## Records
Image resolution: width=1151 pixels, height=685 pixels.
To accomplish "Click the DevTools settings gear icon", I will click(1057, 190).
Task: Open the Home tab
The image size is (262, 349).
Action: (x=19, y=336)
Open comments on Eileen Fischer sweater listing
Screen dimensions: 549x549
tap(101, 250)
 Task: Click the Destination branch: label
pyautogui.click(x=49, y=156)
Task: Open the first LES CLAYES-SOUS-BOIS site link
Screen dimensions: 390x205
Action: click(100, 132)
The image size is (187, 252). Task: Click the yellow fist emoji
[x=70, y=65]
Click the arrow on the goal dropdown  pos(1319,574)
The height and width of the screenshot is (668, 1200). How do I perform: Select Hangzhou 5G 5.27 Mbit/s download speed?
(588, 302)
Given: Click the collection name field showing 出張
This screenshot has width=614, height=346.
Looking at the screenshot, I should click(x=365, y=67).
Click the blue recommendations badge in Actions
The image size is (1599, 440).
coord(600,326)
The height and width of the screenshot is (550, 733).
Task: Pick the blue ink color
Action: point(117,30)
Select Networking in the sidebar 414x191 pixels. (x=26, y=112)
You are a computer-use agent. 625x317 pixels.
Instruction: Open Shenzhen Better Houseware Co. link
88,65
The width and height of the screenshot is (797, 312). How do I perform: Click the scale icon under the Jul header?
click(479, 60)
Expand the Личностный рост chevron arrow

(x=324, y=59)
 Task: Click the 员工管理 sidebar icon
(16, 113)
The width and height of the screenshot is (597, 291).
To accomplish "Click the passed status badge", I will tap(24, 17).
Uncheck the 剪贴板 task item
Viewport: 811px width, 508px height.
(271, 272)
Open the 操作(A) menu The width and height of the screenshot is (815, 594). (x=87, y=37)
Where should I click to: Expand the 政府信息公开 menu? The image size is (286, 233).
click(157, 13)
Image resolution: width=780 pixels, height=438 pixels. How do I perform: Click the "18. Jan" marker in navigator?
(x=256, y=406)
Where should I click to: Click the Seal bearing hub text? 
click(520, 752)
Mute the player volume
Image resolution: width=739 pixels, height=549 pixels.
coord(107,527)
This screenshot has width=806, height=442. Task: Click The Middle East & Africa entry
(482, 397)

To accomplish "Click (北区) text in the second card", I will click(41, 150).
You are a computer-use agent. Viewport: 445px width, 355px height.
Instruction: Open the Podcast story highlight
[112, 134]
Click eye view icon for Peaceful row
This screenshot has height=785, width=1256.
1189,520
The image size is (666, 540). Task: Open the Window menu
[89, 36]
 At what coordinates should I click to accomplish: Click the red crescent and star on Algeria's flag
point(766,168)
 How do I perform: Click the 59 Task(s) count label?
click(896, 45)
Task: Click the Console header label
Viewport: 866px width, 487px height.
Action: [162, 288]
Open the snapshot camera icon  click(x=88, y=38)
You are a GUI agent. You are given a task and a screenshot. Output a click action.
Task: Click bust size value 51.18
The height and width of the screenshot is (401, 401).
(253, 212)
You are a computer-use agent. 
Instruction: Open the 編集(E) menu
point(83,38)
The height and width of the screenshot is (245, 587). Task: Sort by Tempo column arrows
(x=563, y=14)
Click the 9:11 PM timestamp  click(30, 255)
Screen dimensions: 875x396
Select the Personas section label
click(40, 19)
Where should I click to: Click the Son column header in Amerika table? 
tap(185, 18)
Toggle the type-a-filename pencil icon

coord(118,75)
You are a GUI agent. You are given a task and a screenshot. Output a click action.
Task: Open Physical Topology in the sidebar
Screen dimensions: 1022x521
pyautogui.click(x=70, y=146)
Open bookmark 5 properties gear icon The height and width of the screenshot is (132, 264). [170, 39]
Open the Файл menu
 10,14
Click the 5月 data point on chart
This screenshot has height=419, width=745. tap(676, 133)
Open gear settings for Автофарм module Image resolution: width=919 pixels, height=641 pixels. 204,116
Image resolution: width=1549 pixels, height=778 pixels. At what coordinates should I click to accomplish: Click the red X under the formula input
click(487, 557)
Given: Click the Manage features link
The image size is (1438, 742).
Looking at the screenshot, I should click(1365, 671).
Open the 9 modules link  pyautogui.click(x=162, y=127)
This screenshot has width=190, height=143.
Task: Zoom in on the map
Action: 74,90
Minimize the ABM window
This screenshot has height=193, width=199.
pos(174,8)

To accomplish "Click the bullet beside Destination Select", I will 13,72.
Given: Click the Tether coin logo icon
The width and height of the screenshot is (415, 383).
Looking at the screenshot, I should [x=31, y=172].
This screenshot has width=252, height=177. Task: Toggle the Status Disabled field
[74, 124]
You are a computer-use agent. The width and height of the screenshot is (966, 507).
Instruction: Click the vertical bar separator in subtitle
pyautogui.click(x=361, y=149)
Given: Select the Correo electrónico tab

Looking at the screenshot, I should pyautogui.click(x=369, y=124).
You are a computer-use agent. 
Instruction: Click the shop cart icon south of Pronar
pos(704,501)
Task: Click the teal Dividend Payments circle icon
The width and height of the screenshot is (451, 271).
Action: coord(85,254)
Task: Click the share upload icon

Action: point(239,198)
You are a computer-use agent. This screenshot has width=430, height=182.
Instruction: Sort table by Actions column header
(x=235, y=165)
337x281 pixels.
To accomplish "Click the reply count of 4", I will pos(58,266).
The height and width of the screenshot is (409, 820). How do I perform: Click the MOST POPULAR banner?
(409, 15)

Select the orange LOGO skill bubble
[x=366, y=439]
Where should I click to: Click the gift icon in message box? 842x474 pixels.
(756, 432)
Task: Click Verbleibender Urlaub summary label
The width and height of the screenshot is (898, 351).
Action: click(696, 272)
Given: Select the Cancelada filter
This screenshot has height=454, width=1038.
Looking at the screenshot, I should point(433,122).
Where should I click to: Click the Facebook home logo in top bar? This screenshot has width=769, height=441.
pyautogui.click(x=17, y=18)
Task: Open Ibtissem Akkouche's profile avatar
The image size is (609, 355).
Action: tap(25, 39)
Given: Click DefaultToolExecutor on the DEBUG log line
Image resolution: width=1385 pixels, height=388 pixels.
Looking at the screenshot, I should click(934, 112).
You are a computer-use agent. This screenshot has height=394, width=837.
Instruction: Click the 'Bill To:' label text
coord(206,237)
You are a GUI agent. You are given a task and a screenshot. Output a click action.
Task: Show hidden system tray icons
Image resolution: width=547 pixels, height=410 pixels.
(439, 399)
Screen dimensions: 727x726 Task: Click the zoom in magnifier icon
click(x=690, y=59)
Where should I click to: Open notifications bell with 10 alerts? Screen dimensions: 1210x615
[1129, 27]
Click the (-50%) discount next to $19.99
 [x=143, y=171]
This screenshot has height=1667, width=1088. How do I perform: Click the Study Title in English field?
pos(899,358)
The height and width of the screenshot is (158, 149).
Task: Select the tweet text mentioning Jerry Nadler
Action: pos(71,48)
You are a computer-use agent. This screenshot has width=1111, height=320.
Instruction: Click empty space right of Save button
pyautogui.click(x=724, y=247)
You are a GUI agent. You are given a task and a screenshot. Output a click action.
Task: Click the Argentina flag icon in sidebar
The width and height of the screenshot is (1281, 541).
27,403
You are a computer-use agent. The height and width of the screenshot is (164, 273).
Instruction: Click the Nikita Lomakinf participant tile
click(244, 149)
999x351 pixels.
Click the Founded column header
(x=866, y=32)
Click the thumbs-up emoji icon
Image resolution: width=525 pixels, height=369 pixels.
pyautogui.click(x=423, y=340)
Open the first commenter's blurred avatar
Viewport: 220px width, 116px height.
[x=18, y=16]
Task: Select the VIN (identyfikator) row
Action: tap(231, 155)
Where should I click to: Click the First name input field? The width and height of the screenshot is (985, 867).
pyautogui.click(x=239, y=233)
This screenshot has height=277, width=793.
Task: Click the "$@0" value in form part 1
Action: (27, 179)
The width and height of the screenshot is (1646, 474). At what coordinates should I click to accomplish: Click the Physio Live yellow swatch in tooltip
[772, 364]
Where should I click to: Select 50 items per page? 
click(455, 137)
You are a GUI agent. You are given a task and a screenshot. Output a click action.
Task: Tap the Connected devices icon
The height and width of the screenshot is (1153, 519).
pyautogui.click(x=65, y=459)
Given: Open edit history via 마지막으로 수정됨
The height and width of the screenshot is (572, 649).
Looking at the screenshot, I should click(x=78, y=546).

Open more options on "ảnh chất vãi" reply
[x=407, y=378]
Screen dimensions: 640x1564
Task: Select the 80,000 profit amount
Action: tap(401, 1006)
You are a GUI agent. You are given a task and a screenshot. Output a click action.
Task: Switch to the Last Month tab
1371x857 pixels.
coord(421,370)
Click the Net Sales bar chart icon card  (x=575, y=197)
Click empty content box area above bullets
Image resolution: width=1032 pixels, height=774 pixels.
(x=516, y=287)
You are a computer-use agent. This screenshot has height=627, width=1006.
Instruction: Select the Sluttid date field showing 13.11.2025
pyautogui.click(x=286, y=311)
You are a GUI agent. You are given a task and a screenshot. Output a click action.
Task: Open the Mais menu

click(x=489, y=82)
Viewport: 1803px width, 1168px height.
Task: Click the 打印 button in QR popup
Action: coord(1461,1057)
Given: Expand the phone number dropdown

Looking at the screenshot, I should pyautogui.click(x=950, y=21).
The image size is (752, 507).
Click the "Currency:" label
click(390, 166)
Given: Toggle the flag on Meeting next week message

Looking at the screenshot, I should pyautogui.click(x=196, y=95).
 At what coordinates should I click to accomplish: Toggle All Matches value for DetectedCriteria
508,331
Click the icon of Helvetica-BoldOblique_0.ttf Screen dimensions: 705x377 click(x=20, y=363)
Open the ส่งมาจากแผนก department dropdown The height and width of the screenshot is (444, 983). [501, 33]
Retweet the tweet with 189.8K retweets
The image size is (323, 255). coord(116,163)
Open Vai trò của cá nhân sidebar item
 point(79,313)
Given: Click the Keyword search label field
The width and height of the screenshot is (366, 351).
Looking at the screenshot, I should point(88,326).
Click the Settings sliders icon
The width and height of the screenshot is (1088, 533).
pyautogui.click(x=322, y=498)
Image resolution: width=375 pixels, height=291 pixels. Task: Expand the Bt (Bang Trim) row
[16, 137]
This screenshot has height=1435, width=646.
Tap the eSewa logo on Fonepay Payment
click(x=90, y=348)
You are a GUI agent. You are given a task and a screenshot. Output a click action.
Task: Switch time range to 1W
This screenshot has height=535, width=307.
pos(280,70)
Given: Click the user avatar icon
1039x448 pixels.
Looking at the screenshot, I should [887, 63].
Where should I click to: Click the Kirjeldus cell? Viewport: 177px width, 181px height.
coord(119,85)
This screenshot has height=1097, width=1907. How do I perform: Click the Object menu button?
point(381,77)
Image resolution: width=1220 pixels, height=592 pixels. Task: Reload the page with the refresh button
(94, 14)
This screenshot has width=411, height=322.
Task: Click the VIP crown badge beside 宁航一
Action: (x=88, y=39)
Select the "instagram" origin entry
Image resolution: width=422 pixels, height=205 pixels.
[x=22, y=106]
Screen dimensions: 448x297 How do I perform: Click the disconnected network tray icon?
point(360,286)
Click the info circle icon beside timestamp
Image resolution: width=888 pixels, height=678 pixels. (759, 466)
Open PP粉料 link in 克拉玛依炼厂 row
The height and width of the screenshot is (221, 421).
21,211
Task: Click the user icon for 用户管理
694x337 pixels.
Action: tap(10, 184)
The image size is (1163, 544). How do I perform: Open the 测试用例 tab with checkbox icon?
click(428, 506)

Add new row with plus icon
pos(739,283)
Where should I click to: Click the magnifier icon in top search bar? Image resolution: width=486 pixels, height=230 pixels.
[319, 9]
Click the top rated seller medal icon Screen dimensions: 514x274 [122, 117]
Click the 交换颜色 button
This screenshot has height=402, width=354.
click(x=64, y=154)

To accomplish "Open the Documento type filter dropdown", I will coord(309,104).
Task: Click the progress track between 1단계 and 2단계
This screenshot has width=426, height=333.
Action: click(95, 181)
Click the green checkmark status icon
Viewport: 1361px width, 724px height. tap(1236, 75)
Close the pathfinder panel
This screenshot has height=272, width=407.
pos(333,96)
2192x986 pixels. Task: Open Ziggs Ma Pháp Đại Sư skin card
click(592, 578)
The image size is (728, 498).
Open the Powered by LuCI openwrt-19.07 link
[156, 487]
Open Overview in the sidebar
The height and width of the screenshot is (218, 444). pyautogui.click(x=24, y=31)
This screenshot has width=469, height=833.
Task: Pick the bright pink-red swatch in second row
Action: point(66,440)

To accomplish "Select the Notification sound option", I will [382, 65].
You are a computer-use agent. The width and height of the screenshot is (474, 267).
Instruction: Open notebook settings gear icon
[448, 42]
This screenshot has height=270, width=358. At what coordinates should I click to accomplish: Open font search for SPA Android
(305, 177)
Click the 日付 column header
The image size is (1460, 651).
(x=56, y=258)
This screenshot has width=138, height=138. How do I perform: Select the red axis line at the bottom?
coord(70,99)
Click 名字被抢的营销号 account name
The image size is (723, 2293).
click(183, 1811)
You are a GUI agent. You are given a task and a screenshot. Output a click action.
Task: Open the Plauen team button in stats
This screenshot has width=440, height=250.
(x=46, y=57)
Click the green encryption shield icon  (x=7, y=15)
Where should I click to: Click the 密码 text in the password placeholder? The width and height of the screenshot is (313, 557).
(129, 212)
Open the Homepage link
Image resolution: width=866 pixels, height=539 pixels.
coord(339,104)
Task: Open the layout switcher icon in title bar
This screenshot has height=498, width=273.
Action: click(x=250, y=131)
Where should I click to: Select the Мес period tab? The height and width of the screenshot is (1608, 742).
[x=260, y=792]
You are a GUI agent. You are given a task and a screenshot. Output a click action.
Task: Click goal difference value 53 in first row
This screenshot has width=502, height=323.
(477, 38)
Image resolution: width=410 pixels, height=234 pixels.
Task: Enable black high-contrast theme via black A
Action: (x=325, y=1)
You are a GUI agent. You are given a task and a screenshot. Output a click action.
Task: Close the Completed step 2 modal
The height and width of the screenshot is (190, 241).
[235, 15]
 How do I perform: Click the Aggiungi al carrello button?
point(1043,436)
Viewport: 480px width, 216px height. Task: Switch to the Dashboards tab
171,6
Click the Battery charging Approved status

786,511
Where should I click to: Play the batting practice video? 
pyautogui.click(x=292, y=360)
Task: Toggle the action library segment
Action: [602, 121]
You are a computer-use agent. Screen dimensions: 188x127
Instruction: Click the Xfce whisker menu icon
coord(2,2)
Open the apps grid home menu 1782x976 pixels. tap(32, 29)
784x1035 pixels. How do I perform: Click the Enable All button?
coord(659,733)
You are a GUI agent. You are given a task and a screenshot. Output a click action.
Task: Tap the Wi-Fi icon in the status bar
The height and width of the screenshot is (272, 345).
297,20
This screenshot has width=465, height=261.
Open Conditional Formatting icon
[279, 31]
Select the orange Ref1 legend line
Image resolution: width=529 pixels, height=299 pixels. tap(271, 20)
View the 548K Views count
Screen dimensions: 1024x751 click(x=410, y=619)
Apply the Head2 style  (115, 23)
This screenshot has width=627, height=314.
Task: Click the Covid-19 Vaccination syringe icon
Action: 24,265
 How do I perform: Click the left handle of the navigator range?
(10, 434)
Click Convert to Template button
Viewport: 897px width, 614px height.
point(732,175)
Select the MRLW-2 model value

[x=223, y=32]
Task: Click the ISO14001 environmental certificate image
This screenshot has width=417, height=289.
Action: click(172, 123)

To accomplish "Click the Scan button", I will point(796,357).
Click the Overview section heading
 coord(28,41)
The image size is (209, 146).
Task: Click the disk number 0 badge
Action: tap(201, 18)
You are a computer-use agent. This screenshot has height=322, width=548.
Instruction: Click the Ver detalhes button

## Work task
Identify the lines above that contain the word "avatar", then copy them.

## The answer
Task: Open Ibtissem Akkouche's profile avatar
Open the first commenter's blurred avatar
Given: Click the user avatar icon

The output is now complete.